[12/09/2007] Acqua

Un canale del 1300 (ancora in uso) per portare l´acqua a Lucca

LUCCA. L’amministrazione provinciale di Lucca sta rivolgendo la sua attenzione alla manutenzione e sistemazione del “condotto” pubblico di Lucca, opera storica realizzata nel 1376. Per ora sono stati attivati interventi che riguardano lo sfalcio dell’erba e della vegetazione dentro l’alveo del canale e a tratti la ripulitura delle sponde.

L’assessore alla difesa del suolo Silvano Simonetti insieme con il presidente del consiglio provinciale Giovanni Gemignani ed alcuni tecnici, hanno effettuato un sopralluogo lungo i 13,3 km del condotto che parte da Ponte a Moriano e arriva fino S. Concordio dove sfocia nel canale Piscilla, per verificare l’entità degli interventi svolti e per capire quali altre opere di sistemazione sono necessarie per la sicurezza e funzionalità del corso d’acqua.

«Gli interventi – ha dichiarato l’assessore Simonetti – consistono in una generale manutenzione del condotto sia dal punto di vista della regimazione idraulica, sia per quanto concerne la sicurezza. Si tratta di un impegno che manteniamo coi cittadini dopo l’annuncio dei lavori nei mesi scorsi e che porterà ad una parziale sistemazione del canale. Ma la verifica odierna ha messo in evidenza, vista anche la notevole lunghezza del corso d’acqua, la necessità di programmare numerosi e più radicali interventi per i quali la provincia, per una questione di competenze, ha bisogno della collaborazione fattiva degli altri enti».
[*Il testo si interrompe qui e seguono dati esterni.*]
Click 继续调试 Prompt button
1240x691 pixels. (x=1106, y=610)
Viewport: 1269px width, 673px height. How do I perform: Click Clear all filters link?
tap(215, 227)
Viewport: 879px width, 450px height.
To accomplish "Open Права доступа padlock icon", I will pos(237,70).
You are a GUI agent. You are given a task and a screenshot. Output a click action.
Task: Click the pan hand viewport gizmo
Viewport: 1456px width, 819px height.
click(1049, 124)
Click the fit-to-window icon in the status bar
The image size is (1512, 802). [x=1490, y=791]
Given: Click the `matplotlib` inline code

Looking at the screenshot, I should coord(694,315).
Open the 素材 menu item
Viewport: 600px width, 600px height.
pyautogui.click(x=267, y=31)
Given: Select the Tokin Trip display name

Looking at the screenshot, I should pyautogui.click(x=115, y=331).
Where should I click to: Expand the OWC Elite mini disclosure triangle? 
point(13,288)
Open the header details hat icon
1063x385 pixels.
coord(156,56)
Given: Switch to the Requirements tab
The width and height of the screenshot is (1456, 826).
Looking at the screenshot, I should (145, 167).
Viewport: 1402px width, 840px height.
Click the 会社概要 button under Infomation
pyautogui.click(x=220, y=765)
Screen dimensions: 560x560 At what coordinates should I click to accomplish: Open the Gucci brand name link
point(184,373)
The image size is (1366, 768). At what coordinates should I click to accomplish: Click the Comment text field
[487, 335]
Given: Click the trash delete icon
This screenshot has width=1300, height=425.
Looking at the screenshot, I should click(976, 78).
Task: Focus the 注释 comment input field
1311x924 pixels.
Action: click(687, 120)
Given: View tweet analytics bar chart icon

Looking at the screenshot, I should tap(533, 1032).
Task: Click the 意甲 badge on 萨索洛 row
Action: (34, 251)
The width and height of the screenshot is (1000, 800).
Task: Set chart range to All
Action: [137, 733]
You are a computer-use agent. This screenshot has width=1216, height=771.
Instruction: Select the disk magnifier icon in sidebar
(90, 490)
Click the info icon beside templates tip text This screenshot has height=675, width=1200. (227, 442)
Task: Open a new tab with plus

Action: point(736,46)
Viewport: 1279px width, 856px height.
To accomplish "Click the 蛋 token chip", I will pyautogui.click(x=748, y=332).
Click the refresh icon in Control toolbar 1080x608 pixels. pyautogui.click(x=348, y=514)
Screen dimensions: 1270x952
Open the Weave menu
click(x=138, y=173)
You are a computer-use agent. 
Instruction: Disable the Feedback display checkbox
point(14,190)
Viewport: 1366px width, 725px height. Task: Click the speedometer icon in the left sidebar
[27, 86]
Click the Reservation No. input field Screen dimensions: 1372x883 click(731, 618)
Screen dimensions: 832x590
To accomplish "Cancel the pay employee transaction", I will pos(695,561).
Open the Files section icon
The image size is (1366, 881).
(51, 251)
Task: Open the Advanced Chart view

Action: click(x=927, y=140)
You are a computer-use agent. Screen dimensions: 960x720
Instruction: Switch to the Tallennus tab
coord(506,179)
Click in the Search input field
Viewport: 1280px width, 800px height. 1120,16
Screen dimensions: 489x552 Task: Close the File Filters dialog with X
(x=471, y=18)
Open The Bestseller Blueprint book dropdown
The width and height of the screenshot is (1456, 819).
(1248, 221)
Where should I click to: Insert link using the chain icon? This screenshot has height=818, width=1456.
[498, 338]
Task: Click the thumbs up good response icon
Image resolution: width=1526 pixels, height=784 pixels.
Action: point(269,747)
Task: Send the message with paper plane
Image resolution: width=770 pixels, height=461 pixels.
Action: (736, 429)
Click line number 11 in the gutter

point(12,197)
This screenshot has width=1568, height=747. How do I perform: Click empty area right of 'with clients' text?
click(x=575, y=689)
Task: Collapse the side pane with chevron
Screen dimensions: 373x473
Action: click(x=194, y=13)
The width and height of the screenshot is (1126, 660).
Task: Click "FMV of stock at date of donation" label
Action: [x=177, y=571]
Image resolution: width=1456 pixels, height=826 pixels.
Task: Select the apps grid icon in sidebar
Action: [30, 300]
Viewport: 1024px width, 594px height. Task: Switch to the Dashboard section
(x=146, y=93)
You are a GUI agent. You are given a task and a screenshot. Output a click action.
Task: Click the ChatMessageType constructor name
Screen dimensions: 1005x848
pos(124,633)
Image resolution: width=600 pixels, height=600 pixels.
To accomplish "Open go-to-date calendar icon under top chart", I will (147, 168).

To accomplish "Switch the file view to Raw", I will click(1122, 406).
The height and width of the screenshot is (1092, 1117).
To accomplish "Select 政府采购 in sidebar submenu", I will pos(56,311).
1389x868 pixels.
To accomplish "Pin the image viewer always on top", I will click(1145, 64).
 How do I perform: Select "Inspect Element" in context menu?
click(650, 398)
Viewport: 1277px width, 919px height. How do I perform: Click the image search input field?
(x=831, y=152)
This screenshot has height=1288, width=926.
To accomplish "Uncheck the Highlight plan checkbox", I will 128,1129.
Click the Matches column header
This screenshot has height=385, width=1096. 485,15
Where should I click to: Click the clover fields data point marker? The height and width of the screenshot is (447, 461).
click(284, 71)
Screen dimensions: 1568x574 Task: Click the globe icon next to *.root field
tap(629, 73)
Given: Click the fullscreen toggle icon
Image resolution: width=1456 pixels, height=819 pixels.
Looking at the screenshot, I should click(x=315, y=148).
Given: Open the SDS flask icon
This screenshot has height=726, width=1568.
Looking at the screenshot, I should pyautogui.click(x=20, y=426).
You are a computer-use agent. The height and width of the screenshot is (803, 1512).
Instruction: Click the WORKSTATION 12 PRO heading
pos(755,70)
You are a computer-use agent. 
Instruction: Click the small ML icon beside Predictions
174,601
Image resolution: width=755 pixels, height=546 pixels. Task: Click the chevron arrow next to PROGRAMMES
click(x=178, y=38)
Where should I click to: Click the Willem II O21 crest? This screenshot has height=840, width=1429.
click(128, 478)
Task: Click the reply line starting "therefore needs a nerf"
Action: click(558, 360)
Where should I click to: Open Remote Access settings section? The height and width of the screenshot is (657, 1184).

«Occorre infatti - continua Simonetti- lavorare insieme con il comune di Lucca, anche con la collaborazione dei proprietari dei terreni, ad un progetto complessivo e radicale per una generale riqualificazione del condotto che è un patrimonio storico della città». Vista anche la necessità di recuperare i manufatti storici che si trovano lungo il tragitto (lavatoi, ponticelli, passerelle e parapetti), l’amministrazione provinciale ha annunciato che si impegnerà a ricercare nuove risorse economiche, anche attraverso misure di finanziamento della Ue, per poi procedere alla programmazione di interventi strutturali anche se prima c’è la necessità di rimuovere il materiale (fanghi soprattutto) depositato nel corso di decenni a causa degli scarichi presenti a monte.